How Satellite TV Works – Telstar – First live TV broadcast via satellite – Satellite Technology
This short video remembers the first live television pictures delivered by satellite from the US to the UK, and the impact this momentous event had on the world.
This month it was 50 years ago that NASA launched ATandT’s Telstar, the world’s first active communications satellite. Launched on July 10, 1962, this was a very successful experiment. Telstar transmitted the first satellite television broadcasts, which were the first live television signals sent across the Atlantic.
Viewers in France and England saw President Kennedy conduct a press conference, and audiences in the United States watched French singer Yves Montand and the changing of the guard at England’s Buckingham Palace.
By the end of June 1962, viewers in 16 countries could watch US TV programmes.

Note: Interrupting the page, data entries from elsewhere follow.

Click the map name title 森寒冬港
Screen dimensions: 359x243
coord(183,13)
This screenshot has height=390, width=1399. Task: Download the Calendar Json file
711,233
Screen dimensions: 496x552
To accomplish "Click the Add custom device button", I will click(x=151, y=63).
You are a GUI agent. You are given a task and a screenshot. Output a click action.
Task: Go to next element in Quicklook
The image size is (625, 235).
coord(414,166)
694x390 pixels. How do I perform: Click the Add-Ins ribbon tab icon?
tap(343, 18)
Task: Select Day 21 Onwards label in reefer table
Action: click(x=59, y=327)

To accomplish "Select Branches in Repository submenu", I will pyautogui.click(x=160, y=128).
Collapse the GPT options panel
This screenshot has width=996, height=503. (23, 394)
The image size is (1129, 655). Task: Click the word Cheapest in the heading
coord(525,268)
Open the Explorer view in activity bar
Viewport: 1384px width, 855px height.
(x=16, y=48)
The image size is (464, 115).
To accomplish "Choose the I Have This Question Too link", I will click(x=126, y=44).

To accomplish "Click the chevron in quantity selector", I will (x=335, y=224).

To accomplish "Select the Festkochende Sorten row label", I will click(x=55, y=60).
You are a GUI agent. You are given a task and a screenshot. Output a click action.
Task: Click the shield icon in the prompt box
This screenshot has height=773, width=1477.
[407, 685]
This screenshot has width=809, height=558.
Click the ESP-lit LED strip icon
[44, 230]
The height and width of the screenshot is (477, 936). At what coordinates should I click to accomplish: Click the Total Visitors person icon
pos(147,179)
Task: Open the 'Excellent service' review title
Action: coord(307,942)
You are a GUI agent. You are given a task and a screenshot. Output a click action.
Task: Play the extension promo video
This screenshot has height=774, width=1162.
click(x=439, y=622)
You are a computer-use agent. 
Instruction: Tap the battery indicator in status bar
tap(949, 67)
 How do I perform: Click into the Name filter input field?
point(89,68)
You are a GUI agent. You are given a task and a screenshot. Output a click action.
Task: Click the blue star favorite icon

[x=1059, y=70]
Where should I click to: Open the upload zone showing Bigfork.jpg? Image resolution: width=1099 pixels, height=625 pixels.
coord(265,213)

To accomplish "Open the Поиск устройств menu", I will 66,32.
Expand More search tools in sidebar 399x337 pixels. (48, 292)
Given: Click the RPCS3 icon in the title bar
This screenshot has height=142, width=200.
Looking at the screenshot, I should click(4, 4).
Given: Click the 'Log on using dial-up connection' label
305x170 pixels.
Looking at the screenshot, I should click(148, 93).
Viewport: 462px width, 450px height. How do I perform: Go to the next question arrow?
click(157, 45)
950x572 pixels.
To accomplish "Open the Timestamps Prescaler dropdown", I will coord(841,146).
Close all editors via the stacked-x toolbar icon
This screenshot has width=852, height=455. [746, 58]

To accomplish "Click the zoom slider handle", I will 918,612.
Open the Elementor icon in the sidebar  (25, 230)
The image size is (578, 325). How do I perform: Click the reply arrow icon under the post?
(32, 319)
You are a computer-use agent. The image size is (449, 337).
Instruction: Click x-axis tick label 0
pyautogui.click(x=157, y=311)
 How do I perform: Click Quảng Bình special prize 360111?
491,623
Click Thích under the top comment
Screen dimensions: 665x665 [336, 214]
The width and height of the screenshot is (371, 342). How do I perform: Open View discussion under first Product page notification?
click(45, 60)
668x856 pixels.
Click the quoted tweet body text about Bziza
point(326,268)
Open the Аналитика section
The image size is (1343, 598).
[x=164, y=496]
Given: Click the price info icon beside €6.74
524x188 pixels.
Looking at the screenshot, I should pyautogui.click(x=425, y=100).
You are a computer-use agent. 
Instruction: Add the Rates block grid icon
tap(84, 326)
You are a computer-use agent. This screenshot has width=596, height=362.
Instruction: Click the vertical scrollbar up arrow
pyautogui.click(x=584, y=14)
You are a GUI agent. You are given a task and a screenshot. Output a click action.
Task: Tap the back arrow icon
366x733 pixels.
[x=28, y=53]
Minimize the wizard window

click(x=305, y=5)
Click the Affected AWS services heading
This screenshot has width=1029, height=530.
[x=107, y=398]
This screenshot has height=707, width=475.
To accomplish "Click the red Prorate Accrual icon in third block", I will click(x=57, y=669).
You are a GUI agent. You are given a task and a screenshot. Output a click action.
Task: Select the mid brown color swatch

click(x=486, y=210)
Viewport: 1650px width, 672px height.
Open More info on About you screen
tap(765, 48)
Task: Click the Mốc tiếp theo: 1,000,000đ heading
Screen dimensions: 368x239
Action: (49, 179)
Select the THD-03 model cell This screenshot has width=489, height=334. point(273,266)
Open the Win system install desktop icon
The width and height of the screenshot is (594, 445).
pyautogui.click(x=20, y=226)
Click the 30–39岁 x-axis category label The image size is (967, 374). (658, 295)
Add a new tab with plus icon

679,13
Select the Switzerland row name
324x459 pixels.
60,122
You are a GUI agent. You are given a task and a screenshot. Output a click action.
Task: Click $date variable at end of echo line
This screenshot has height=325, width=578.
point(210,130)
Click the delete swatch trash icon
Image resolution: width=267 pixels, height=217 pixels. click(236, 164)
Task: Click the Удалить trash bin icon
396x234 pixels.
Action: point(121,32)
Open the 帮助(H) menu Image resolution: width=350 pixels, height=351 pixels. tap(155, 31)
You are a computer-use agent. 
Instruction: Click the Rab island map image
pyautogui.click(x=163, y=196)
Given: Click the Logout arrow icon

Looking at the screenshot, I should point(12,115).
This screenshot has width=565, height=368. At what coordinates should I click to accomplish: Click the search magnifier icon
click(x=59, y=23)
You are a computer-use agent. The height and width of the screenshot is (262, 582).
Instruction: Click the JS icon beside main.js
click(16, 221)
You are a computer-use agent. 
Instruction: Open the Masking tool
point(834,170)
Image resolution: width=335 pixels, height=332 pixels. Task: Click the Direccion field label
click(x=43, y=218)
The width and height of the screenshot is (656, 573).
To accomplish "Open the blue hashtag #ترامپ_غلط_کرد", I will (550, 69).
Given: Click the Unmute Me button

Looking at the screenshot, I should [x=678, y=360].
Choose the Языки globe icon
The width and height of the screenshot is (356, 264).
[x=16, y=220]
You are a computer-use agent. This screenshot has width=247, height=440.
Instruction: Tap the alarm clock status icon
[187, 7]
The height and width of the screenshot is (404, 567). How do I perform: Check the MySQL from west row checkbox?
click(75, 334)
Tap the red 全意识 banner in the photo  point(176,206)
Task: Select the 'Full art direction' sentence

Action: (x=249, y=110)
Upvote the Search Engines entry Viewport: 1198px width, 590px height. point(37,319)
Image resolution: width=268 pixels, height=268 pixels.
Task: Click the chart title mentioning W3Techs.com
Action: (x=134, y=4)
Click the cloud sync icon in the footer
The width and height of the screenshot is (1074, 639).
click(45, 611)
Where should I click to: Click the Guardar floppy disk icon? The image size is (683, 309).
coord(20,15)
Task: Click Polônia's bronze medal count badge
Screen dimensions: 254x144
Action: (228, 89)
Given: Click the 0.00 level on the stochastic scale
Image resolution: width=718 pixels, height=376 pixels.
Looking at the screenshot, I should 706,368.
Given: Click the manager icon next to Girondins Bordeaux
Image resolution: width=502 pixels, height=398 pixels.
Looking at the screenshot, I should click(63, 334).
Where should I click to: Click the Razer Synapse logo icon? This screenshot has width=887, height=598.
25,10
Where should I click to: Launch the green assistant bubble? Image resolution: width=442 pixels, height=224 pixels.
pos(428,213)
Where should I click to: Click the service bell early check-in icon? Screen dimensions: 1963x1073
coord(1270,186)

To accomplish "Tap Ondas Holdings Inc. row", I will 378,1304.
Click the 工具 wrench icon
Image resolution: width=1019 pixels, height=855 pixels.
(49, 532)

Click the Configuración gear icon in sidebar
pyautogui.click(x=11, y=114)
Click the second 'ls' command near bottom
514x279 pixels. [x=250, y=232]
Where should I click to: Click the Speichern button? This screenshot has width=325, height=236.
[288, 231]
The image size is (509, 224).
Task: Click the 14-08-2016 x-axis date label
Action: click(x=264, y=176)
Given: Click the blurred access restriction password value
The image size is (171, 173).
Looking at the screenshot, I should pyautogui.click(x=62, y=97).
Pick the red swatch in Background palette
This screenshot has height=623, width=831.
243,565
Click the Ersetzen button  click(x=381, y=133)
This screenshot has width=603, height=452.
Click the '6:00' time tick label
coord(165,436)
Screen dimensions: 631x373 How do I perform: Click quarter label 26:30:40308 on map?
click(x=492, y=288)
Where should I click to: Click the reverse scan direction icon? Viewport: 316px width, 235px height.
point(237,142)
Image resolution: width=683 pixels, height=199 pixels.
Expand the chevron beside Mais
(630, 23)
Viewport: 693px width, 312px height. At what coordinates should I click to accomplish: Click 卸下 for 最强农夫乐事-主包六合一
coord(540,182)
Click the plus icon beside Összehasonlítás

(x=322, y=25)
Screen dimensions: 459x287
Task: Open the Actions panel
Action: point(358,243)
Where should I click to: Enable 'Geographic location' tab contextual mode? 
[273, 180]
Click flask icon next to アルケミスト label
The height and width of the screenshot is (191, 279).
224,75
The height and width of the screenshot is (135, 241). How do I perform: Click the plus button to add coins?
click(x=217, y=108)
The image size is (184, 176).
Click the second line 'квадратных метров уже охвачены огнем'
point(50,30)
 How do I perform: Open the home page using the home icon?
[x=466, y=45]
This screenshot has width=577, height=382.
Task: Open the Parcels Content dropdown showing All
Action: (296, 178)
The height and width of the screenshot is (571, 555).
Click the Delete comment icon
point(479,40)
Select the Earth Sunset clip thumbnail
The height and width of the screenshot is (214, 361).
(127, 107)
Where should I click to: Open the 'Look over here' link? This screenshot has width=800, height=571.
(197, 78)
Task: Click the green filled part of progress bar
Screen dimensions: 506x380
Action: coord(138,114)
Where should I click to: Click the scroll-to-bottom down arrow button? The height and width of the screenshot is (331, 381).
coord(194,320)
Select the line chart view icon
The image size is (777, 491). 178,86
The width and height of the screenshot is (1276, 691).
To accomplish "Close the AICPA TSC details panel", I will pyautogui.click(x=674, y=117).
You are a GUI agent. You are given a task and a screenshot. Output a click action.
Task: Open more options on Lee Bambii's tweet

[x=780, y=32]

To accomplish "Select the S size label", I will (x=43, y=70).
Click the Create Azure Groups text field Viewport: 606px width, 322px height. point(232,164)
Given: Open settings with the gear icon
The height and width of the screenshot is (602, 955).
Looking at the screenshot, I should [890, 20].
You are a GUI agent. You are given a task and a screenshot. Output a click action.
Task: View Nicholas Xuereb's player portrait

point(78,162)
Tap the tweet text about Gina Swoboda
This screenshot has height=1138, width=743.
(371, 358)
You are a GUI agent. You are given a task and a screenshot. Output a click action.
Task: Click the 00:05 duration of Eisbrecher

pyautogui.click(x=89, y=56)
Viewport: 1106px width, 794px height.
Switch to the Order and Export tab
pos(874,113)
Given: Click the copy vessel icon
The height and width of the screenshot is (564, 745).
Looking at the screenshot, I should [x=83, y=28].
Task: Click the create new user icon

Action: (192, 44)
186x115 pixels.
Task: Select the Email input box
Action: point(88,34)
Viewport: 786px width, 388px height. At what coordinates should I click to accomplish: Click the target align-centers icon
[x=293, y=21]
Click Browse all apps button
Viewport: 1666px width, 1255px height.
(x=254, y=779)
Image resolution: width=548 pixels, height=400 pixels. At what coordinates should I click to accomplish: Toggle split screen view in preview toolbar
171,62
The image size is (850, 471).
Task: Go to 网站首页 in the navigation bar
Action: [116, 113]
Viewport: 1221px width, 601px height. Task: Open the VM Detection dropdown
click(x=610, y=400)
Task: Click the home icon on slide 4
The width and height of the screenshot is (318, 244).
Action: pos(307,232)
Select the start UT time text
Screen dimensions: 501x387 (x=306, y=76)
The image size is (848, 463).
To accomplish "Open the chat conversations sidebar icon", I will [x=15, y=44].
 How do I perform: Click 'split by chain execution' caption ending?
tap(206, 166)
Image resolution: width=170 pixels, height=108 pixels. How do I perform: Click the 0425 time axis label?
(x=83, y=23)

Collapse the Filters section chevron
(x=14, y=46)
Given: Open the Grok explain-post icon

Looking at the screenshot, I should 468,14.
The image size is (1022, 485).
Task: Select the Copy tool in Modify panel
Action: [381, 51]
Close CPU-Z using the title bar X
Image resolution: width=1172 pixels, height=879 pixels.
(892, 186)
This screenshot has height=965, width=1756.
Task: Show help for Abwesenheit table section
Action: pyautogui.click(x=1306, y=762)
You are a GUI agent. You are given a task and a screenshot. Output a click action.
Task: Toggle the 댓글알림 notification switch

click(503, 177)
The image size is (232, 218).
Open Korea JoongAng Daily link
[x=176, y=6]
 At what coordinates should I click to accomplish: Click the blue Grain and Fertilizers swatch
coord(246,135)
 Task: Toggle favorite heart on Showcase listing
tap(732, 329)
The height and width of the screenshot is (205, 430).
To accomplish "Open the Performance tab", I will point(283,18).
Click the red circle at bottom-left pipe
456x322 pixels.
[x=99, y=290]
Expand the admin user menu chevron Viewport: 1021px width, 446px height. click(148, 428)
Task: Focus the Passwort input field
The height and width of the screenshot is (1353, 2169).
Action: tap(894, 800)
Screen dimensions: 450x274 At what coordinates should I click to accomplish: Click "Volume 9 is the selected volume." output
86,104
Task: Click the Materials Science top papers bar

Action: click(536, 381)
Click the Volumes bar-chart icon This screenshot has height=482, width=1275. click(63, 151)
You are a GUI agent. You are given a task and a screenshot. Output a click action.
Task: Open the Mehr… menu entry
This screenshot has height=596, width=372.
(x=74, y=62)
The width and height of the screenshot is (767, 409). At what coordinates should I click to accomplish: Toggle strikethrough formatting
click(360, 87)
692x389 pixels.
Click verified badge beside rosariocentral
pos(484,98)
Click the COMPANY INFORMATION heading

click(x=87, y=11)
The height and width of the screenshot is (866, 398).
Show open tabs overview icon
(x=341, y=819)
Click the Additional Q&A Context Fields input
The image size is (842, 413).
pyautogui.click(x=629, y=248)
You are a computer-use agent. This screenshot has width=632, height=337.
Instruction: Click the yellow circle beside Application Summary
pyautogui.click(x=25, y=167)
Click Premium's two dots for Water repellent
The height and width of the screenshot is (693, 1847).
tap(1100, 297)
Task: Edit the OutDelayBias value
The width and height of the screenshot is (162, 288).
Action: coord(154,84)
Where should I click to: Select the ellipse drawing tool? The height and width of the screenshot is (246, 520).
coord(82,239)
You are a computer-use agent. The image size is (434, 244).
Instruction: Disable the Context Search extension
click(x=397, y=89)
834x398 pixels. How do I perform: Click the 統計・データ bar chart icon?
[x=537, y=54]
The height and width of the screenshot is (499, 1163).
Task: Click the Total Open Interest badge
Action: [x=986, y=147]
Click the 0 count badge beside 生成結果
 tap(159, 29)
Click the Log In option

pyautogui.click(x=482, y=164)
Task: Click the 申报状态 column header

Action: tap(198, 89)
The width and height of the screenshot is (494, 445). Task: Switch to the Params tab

Telstar was not in geostationary orbit, so connection between the two continents was only possible during a certain period per day. The idea at the time was to create a belt of Telstars circling the globe, allowing for continuous contact over the Atlantic Ocean.
Within six months of launch, the satellite worked no more and a restart only kept it functional until February 1963.
On this page are two historic videos. The first is a short clip from Universal Newsreel called ‘Telstar brings the world closer’. The second is a long video, produced by Audio Productions Inc and tells the story of how the Bell System, in cooperation with NASA, developed the satellite, and participated in the launch and the subsequent successful transmission of signals to and from the earth and space. The film is from 1962 with footage courtesy of ATandT Archives and History Center, Warren, NJ. Notice the Twilight Zone-styled commentary with the film.
As far as we know, Telstar is also the only TV satellite about which a song was made – written and produced by Joe Meek and performed by The Tornados. It was the first single by a British band to reach number one on the U.S. Billboard Hot 100, and was also a number one hit in the UK. The record was released on the Decca label and sold over five million copies worldwide.